Labour haven't won in London for eleven years. Without the right candidate, we'll lose again.

Labour has won just one out of the four elections for Mayor of London, and we’d be making a huge mistake if we think our candidate is guaranteed victory next year.   Boris won by taking Labour votes, Ken won by taking Tory votes.  Our candidate next year must have appeal beyond Labour and take votes directly from the Conservatives.  

There’s an assumption that Labour did well in London in an otherwise catastrophic General Election earlier this month.   Things aren’t quite that simple.  We may have done better in the capital than other parts of the country – but there was no overwhelming Labour victory in London either. 
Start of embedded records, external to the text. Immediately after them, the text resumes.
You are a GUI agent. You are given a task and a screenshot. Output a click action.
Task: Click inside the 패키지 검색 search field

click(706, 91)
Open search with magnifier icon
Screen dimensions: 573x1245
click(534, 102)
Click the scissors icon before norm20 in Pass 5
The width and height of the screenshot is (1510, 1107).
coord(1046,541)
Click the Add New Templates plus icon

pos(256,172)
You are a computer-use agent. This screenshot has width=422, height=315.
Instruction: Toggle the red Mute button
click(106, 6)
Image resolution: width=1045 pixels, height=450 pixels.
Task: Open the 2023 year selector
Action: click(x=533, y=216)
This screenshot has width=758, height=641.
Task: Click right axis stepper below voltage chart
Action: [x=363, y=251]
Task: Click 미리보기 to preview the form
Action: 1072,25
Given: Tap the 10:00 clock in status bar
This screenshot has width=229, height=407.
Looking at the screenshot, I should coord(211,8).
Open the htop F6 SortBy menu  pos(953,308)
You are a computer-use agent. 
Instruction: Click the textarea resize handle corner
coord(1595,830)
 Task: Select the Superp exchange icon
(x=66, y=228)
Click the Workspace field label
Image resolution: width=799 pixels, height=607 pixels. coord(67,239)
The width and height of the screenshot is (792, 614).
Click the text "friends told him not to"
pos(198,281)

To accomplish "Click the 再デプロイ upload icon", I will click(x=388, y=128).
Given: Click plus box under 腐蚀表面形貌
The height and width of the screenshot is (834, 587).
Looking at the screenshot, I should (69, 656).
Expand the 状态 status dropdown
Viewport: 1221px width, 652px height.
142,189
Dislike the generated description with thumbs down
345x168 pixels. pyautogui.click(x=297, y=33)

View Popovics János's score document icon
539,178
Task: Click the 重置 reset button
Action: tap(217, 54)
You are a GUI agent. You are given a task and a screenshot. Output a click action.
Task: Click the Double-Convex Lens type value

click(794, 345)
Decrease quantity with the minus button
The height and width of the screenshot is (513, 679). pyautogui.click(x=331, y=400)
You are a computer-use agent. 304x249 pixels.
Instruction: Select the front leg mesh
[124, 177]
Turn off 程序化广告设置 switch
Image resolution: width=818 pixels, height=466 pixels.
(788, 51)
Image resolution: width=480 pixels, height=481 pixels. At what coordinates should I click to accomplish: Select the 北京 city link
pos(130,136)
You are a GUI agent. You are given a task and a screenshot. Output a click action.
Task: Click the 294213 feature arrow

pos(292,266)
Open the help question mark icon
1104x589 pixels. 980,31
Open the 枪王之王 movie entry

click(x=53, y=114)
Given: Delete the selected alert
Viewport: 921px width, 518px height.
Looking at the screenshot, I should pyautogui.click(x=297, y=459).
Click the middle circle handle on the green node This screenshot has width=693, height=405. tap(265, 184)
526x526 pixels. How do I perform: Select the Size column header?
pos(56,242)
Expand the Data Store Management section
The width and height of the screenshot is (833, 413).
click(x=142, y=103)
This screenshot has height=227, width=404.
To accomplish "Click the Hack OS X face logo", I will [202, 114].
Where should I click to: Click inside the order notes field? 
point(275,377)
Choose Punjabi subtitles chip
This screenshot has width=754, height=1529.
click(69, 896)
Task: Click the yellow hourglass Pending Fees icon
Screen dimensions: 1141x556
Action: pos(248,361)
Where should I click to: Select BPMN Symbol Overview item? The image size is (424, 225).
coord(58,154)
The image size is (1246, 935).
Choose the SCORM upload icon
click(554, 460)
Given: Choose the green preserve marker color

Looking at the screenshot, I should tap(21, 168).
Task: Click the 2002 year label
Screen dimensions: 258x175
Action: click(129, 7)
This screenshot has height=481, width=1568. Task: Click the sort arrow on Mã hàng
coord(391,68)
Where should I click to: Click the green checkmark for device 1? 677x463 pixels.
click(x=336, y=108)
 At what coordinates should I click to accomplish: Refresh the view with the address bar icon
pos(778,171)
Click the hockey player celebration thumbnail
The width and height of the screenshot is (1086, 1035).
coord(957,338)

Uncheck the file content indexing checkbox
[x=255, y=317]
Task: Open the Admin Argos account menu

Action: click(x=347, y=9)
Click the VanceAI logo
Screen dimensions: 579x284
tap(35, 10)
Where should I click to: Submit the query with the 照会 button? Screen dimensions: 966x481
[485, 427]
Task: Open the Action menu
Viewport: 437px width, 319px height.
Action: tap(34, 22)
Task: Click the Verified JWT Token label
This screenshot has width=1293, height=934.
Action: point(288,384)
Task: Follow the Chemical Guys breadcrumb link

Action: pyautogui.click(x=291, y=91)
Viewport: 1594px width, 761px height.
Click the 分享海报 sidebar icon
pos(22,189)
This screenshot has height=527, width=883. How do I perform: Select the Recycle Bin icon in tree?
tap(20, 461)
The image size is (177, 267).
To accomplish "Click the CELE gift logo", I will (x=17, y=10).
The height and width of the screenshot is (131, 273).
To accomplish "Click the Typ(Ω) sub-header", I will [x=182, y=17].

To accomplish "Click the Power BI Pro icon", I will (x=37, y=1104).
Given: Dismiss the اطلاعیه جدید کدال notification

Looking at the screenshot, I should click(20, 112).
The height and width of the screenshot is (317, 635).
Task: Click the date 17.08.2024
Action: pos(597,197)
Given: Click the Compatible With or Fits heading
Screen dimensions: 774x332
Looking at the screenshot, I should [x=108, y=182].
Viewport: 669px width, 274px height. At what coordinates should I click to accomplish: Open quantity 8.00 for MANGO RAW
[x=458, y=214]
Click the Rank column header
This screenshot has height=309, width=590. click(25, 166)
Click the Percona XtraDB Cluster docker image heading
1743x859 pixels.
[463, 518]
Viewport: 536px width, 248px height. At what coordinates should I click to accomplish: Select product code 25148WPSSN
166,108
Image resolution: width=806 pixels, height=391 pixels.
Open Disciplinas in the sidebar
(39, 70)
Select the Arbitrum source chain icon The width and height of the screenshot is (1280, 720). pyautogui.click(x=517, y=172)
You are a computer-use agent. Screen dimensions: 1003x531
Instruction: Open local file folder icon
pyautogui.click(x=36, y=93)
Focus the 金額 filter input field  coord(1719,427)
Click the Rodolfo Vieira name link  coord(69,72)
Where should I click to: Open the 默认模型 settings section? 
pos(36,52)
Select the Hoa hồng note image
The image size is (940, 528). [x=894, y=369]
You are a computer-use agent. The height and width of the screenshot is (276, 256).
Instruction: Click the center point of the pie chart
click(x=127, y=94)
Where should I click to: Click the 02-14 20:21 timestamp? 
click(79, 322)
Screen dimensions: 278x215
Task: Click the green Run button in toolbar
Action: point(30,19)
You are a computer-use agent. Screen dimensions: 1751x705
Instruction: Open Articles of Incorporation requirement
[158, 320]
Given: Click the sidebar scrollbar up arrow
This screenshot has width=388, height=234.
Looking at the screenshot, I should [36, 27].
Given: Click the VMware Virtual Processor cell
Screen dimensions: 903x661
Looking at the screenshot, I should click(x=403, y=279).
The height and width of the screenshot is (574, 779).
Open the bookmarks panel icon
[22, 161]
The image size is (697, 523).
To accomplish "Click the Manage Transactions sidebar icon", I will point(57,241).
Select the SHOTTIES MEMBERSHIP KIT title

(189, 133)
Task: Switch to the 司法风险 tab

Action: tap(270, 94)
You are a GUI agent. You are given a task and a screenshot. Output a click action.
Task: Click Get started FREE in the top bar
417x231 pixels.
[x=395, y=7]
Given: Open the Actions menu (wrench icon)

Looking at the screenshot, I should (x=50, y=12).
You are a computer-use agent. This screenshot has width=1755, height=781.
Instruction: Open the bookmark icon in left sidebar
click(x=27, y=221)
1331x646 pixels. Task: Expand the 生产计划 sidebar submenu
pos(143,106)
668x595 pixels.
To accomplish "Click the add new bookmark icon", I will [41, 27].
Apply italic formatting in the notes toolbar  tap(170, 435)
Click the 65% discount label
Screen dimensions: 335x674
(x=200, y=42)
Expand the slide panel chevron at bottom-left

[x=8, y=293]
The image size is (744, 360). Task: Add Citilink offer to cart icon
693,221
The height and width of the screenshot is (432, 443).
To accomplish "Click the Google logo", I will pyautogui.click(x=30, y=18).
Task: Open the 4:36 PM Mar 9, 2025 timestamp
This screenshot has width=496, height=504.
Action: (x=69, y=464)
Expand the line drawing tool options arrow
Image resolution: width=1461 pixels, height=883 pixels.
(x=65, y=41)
The real story in London was the collapse of the Liberal Democrats.  Their vote went down by 14.4 points.  Labour was the main beneficiary with our vote share rising 7.1 points compared to 2010.  But we took almost no votes from the Conservatives.  In fact, there’s evidence from Survation that while many left-leaning Lib Dems switched to Labour, this masks the fact that many Labour voters switched to the Tories.  What’s worrying for next year’s mayoral contest is how the Tory vote in London has increased at every general election since 2001 and is now at its highest for nearly two decades. 

At this year’s General Election most of London’s safe Labour seats saw a below-average turnout while safe Tory seats saw turnout rise above average.  This follows the trend in both 2008 and 2012 where Boris Johnson mobilised the outer London Tory vote.  In a London-wide mayoral vote that matters.

In May, Labour finished 300,000 votes ahead of the Tories in London, but that lead vanishes if a Tory mayoral candidate can attract UKIP’s 300,000 voters.   While many former Lib Dem voters switched to Labour, there were 272,000 who stuck with the Lib Dems after they’d spent five years in coalition with the Tories.  There’s a good chance these Lib Dems would support a Tory mayoral candidate over Labour.  In a mayoral election where second preferences count, you can see how the Tories have a path back to City Hall next year if Labour can’t appeal beyond our own voters. 

Labour’s disastrous General Election result nationally was based on a misguided core vote strategy, aiming to mobilise the 35 per cent of the electorate assumed to be Labour rather than winning support from other parties as well.  In fact, we didn’t even manage that – Labour’s share of the vote was just 30 per cent nationally.  The same core vote strategy that failed across Britain will fail in London too. 

Sadiq Khan who ran Ed Miliband’s leadership campaign, Diane Abbott and David Lammy each have less than 20 per cent support according to the latest Evening Standard opinion poll on potential Labour candidates.  Tessa Jowell scores over 40 per cent.  Jowell, with her record of setting up Sure Start and bringing the Olympics to London, does even better among non-Labour voters than with Labour voters although she’s ahead in both groups.   Tessa has the kind of broad electoral appeal that’s necessary to win in London. 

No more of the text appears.